I have two girls who are 3 and 5 years old, and I work full time at a financial firm that is located about an hour away from our house. Honestly, before I had kids, I never really considered the question of whether or not I wanted to continue working after having kids. It was always seemed like a given in my mind. Maybe it’s because of the fact that, from a very young age my Mom stressed to my sister and me, the importance of getting a college degree and having a career. Although my Mom stayed home with us when we were babies, she worked after we started school. She had a degree and a career in nursing. Which was a very good thing, because after our Dad died of cancer when I was eleven years old, my Mom was able to get a better job that allowed us to live in a nice house in a nice neighborhood.
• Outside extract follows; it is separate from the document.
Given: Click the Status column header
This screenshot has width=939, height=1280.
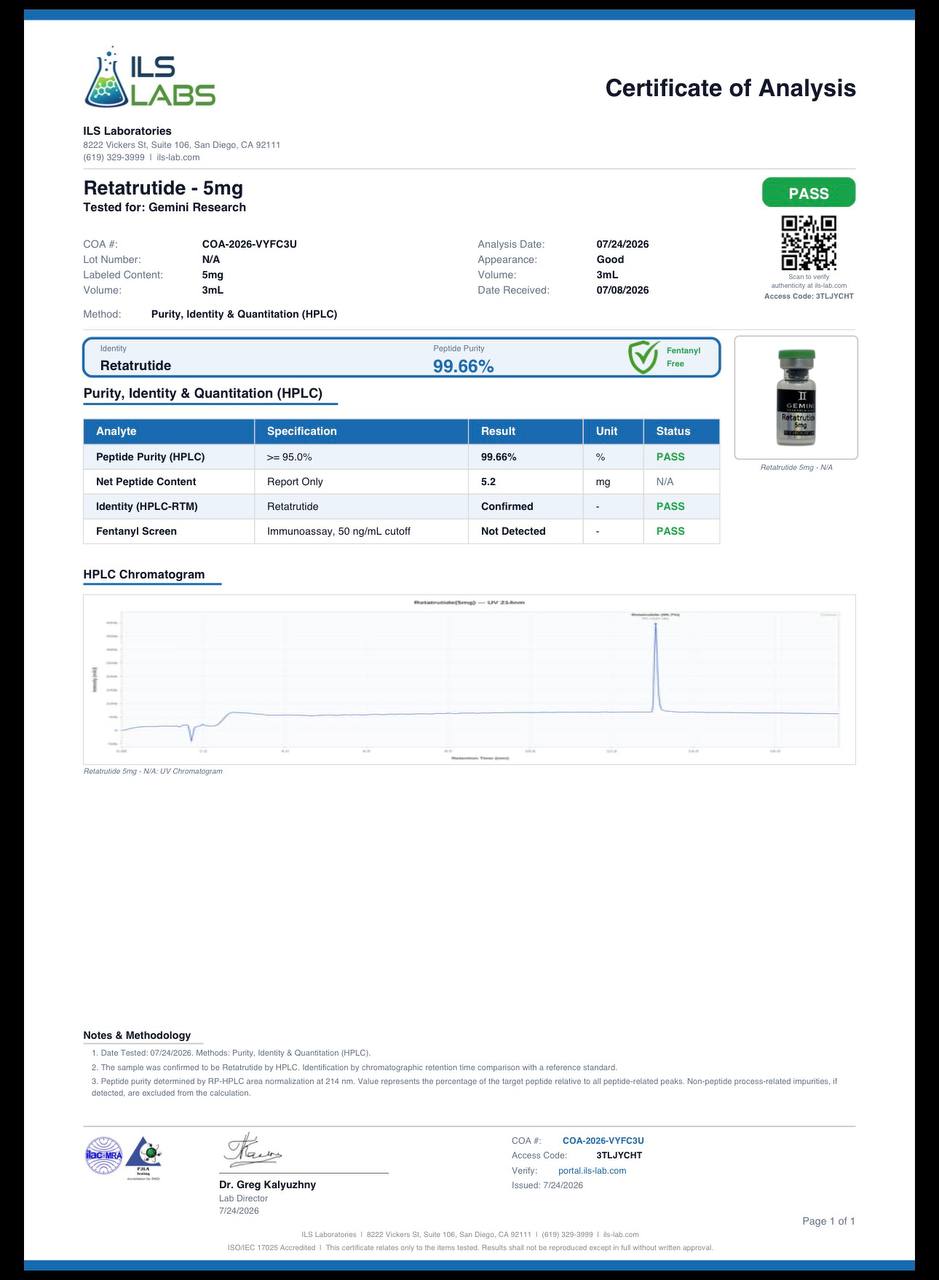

By the time my husband and I were ready to start a family, we owned our own home in a part of the San Francisco Bay Area that we love – but we were in no way set up to live as a one-income family. So, staying home or going back to work was not a decision I had to make. Choosing the right child care definitely was. After my first experience sending my baby to child care, I quickly learned that having just the right care situation for my baby, made a huge difference in my ability to focus at all at work. After a couple false starts, I thankfully found a wonderful, small, in-home care that I love. I sometimes feel like they get more out of being there, than if they were home with me all day long.
Sometimes.
Other times, I really wish I was home with my kids instead of working. Maybe if I had a job that I truly loved, I might not feel that pull to be home quite as much. I’ve worked for my firm for fifteen years, but believe it or not – I sort of fell into that career. It wasn’t at all what I aspired to do when I was in college. The best parts about my job are the people that I work with, the independence, and the paycheck. The work itself? Eh. I could take it or leave it. And often, I wish I could leave it.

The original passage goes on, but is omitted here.